Finally got around to taking some photos.


----------



## binbin9 (Dec 22, 2011)




----------



## Meshuggahn (Jun 4, 2013)

That is thoroughly impressive. Well done.


----------



## pweifan (Jun 23, 2007)

I always thought these 12 gallon long tanks were a bit awkward, but this is really gorgeous! Nice job


----------



## TEXAS (Jun 5, 2013)

I love the colors.
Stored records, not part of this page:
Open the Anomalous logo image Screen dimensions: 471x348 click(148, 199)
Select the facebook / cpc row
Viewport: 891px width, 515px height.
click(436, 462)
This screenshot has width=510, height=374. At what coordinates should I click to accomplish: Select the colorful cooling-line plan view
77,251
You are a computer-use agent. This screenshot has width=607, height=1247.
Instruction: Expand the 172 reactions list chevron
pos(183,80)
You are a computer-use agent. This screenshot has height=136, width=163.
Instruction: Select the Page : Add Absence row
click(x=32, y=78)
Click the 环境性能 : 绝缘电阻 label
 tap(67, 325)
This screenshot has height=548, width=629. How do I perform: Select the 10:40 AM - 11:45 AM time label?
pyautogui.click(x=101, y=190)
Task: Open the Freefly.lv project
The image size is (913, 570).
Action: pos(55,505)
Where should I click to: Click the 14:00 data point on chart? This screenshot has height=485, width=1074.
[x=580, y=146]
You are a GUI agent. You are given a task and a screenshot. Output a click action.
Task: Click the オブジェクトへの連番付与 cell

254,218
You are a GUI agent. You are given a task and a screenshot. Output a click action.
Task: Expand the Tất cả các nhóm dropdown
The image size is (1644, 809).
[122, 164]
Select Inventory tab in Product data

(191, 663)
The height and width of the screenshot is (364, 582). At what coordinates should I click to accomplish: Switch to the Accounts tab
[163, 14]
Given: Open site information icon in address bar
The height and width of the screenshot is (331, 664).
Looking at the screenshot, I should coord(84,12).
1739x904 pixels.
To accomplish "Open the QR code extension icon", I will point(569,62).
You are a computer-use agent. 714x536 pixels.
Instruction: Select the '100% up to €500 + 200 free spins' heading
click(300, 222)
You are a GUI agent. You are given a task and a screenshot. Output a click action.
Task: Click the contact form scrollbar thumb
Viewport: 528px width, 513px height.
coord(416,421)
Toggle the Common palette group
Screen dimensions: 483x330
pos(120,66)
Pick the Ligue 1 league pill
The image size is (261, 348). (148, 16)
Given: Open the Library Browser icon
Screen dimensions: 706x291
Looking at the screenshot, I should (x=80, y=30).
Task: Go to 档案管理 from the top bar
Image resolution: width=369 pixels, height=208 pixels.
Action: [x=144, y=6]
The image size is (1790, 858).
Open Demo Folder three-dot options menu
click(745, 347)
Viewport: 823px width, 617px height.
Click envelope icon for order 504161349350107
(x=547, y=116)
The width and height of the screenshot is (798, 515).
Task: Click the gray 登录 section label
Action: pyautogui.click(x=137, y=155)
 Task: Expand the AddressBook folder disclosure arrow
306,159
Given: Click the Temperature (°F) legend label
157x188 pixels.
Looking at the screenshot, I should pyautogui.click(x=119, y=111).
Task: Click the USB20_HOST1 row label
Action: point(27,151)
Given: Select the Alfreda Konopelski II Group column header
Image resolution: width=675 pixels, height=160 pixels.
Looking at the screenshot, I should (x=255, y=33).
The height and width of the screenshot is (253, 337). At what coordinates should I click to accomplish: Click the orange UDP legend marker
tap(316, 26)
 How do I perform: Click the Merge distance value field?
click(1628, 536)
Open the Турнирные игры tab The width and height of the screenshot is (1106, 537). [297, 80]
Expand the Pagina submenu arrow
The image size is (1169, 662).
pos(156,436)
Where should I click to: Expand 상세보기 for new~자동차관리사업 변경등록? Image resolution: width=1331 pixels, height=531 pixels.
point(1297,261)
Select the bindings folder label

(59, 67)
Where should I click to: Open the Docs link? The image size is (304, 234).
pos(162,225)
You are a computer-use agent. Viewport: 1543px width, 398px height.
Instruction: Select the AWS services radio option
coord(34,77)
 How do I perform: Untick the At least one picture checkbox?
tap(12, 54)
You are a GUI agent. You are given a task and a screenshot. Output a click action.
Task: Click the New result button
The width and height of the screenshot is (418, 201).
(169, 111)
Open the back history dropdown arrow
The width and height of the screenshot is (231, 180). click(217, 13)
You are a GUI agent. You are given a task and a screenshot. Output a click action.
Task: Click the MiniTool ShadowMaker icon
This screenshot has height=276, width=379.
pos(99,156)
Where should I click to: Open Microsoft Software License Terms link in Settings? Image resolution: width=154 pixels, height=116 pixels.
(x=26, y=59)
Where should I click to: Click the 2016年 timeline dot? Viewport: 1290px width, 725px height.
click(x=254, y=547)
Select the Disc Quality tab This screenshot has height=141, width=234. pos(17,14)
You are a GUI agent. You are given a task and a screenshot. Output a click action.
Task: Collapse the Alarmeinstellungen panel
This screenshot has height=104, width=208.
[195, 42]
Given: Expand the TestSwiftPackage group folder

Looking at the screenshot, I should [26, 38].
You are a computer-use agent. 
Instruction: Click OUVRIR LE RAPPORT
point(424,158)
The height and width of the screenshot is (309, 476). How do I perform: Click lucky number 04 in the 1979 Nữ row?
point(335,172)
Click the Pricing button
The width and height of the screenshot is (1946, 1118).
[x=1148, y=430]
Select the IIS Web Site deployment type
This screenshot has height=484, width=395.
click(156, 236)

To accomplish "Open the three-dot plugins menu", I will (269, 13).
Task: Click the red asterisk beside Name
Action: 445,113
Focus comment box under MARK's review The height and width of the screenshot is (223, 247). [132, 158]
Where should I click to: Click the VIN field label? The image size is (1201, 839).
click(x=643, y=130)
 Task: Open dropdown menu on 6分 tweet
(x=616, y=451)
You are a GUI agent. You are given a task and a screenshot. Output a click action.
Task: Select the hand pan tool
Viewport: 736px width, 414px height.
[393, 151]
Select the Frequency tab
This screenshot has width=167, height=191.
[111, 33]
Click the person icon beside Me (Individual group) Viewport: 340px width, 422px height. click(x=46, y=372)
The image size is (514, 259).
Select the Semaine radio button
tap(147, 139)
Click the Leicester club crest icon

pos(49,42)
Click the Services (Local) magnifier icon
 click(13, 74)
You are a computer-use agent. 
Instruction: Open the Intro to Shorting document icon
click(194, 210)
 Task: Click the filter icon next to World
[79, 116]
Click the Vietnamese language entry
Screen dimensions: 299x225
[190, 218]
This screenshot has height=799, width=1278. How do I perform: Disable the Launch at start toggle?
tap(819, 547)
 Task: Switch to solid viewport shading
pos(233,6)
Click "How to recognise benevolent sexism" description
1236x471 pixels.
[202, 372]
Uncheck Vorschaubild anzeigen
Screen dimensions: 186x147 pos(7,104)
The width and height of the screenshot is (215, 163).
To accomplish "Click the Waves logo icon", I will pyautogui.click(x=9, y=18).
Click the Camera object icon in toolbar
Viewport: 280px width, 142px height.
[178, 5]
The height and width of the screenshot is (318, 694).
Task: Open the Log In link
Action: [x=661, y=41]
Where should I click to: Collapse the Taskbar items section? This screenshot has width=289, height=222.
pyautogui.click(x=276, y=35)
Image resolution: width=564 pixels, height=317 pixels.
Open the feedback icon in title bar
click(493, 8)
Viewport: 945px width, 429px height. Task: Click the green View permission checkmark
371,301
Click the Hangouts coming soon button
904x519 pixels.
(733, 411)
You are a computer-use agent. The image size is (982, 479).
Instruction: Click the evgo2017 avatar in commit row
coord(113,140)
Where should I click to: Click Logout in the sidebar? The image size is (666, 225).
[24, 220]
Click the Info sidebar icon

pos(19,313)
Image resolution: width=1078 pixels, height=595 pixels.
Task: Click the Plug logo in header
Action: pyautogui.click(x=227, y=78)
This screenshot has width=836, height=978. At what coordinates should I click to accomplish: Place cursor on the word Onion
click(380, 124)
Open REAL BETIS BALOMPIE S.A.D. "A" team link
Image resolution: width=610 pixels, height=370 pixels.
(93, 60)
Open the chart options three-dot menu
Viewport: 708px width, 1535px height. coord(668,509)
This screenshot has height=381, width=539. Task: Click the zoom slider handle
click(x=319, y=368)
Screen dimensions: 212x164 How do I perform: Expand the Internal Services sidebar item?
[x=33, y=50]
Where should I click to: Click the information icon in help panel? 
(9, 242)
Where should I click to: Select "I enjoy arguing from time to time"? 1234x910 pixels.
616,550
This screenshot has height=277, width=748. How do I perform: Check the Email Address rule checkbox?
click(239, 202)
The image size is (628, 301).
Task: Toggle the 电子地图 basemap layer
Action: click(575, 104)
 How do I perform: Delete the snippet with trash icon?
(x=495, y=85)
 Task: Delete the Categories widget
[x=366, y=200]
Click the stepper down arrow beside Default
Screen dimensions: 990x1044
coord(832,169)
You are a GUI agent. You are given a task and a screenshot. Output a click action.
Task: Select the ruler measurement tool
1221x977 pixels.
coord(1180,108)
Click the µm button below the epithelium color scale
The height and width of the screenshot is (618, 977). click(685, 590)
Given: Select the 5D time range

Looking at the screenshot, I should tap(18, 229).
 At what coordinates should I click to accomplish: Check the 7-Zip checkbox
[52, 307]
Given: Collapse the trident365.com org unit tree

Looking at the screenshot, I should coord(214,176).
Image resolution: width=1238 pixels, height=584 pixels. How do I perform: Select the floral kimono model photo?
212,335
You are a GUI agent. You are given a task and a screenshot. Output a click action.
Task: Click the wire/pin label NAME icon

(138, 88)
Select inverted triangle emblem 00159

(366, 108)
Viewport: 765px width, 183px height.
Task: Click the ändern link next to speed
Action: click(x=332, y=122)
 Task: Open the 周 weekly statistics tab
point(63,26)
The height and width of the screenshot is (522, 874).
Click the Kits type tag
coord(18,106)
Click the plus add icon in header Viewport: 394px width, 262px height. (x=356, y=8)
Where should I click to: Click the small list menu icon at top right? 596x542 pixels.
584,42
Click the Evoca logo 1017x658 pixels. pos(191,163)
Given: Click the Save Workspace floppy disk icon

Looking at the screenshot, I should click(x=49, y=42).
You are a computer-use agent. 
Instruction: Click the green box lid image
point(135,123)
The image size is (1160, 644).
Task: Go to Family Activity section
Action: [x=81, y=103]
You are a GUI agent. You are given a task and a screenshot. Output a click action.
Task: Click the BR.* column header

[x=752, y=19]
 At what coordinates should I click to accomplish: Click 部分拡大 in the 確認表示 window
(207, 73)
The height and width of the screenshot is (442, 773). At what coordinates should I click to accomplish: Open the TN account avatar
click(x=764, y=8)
What type of lighting are you using?


----------



## binbin9 (Dec 22, 2011)

thanks just a cheapy oddysea with 6700k and 10k bulbs, weird thing is I replaced the 6700k bulb which brightened up the tank but made the plants grow greener and less red.


----------



## binbin9 (Dec 22, 2011)

Things were getting a bit weedy so I did trim on the reineckii, ranunculus, rotala vietnam, staurogyne repens, and ludwgia red.

The tonnina Belem has been sprouting tons of new shoots as well and I clipped off a bunch of plantlets and replanted them


















I did add a few plants from a recent trade and auction.

1. Lindernia Rotundifolio - I love how these leave look like little melon balls
2. Erio Parkeri










I also pulled the S. repens from the front of the reineckii and stuck in some UG to get some contrasting leaf structures.


















I did notice some problems while trying to soften the water up for the erios, the ludwigia red and one of the reineckii stems began to show some Ca deficiency.


----------



## rwong2k (Jan 13, 2005)

wow awesome looking tank, with a lot of nice plants!


----------



## maxwellag (Jun 1, 2012)

That is an awesome scape! I love the red (ludwigia??) plant in the middle. How is the UG doing?


----------



## fjord (Sep 22, 2011)

The Golden Ratio is not based on 3rd's. Look it up on Wikipedia. It is akin to the Fibonacci Sequence, whereas, adding two number gives a third number, as in 0+1=1, 1+1=2, 1+2=3, 2+3=5, 3+5=8... In terms of ratio, consider 2:3, 3:5, 5:8, etc. These proportions have been used for centuries by architects, landscape architects, interior designers and designers as a method of deriving a pleasing space in terms of length to width to height.


----------